Required work
Search the records for the string "agent". Copy each line where it occurs.

Records shown
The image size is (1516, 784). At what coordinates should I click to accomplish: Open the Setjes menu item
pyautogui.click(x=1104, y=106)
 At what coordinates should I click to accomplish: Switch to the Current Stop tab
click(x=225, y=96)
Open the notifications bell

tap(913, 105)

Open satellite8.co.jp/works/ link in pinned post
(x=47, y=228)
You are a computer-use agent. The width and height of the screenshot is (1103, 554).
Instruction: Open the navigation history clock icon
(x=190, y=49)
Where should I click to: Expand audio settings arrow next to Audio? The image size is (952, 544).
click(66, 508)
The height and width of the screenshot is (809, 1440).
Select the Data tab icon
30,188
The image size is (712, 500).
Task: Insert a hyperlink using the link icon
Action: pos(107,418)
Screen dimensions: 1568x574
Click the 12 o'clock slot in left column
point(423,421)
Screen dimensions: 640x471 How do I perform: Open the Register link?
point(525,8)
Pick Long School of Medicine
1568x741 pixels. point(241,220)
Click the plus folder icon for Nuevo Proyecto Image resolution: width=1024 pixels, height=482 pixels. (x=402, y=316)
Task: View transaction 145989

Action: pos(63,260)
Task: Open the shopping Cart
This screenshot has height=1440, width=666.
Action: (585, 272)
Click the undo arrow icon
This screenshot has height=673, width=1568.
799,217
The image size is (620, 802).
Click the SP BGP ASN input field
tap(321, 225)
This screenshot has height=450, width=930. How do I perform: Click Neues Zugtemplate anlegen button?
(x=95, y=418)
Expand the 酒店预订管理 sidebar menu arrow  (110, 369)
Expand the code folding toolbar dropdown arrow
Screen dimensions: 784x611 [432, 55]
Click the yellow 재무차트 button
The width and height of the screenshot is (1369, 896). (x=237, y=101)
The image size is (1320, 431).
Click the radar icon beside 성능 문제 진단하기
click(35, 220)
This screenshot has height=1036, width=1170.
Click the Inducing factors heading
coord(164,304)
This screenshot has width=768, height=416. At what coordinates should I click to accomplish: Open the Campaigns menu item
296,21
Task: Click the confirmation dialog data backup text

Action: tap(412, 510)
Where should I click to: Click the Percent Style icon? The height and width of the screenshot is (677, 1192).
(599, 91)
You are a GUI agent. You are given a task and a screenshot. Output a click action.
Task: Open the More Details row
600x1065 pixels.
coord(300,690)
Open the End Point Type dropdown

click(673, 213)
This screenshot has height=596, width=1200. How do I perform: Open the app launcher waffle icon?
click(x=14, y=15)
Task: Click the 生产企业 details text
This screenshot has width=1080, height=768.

Output for this exercise
You are a computer-use agent. The width and height of the screenshot is (1103, 554).
You are a GUI agent. You are given a task and a screenshot. Output a click action.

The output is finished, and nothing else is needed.